Description of problem: oc debug node/<node-name> does not start a remote shell. it hangs for a while before reporting an error. looking at the pod it created you can see it tries to pull an image that's not for s390x. Failed to pull image "registry.redhat.io/rhel7/support-tools": rpc error: code = Unknown desc = no image found in manifest list for architecture s390x, OS linux Version-Release number of selected component (if applicable): # oc version Client Version: openshift-clients-4.2.2-201910250432-12-g72076900 Server Version: 4.2.12-s390x Kubernetes Version: v1.14.6+32dc4a0
We will need to mention in the documentation that s390x users need to specify the RHEL 8 support-tools image. oc debug --image=registry.redhat.io/rhel8/support-tools
this works for me
Also reported in https://bugzilla.redhat.com/show_bug.cgi?id=1777030. Let's use this one though, since it has more information.
*** Bug 1777030 has been marked as a duplicate of this bug. ***
*** Bug 1777031 has been marked as a duplicate of this bug. ***
*** Bug 1778807 has been marked as a duplicate of this bug. ***
https://access.redhat.com/containers/#/registry.access.redhat.com/rhel7/support-tools now reports that it supports AMD64, ppc64le, and s390x.
I tested oc debug node/<node-name> on four different clusters.

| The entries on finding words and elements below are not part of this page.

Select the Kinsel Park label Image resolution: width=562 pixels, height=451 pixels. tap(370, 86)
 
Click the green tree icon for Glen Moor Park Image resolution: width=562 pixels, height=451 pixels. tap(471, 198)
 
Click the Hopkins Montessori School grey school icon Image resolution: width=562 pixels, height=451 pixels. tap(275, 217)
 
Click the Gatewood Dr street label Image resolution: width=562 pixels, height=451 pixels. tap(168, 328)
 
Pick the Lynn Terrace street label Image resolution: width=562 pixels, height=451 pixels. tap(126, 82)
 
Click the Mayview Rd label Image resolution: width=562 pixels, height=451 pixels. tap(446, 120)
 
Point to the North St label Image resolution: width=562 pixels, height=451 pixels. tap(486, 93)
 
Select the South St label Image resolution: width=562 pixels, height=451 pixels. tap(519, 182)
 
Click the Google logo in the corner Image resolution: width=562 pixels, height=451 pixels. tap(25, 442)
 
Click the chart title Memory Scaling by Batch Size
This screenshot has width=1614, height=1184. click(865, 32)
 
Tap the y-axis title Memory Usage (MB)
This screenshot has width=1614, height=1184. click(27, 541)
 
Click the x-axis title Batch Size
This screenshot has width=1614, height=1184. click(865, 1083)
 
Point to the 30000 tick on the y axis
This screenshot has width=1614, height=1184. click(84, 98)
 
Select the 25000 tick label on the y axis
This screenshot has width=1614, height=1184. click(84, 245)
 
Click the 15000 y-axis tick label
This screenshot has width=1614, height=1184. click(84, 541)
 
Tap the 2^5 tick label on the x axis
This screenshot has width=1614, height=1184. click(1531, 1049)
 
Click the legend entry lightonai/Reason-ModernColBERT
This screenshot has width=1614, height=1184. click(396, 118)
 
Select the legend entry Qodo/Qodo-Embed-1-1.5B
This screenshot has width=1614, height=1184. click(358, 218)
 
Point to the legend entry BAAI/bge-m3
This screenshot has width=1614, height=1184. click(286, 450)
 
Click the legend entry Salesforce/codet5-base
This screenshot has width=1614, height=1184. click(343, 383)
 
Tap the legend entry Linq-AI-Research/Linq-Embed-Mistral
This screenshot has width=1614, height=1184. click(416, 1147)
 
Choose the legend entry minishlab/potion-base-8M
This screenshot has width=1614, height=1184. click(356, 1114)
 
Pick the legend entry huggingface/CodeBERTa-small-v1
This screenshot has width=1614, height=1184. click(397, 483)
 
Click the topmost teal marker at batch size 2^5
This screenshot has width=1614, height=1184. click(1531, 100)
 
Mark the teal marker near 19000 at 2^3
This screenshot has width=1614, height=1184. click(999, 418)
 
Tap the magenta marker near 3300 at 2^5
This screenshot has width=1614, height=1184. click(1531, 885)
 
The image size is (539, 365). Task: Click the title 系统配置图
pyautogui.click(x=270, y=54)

It worked on three out of the four clusters. I noticed that the clusters on which the command worked have version 4.2.16 and the one on which it didn't worked has version 4.2.12. I think different versions should not influence whether the command works or not, as the registry is external. Do you have any idea why the command works three out of four times?
(In reply to wvoesch from comment #10) > I tested oc debug node/<node-name> on four different clusters. It worked on > three out of the four clusters. > Not acceptable - please reopen the bug!
I tested again and now in general the command works on all four clusters. However this time I got once a different error: # oc debug node/<node-name> Starting pod/<node-name-debug> ... To use host binaries, run `chroot /host` Removing debug pod ... error: unable to create the debug pod "<node-name-debug> " I tried to start the debug container on another node and it worked so I retried it on the node where it didn't work first time. The second time it works: # oc debug node/<node-name> Starting pod/<node-name-debug> ... To use host binaries, run `chroot /host` Pod IP: <pod-ip> If you don't see a command prompt, try pressing enter. sh-4.2#
So it still doesn't work reliably. Can you reopen this bug? For the future: Can you automate this testcase - try all clusters that you have. For each cluster try 100 times.... We probably should keep this in the regression test bucket for a while....
So, the underlying Multi-Arch related issue here was that the container being pulled did not support non-x86_64 architectures. This has been fixed and verified. If you're now hitting an intermittent issue with oc debug node, that is a new issue altogether, since it is not related to the change of the underlying issue that this bug was tracking. If you can reproduce the intermittent issue on your clusters, I suggest you file a new bug with instructions on how to reproduce, so that we can narrow in on the new problem.
As discussed in the bugzapper call - we close this issue as it was resolved and will open a new one as soon we have re-tested if the reliability needs to be improved.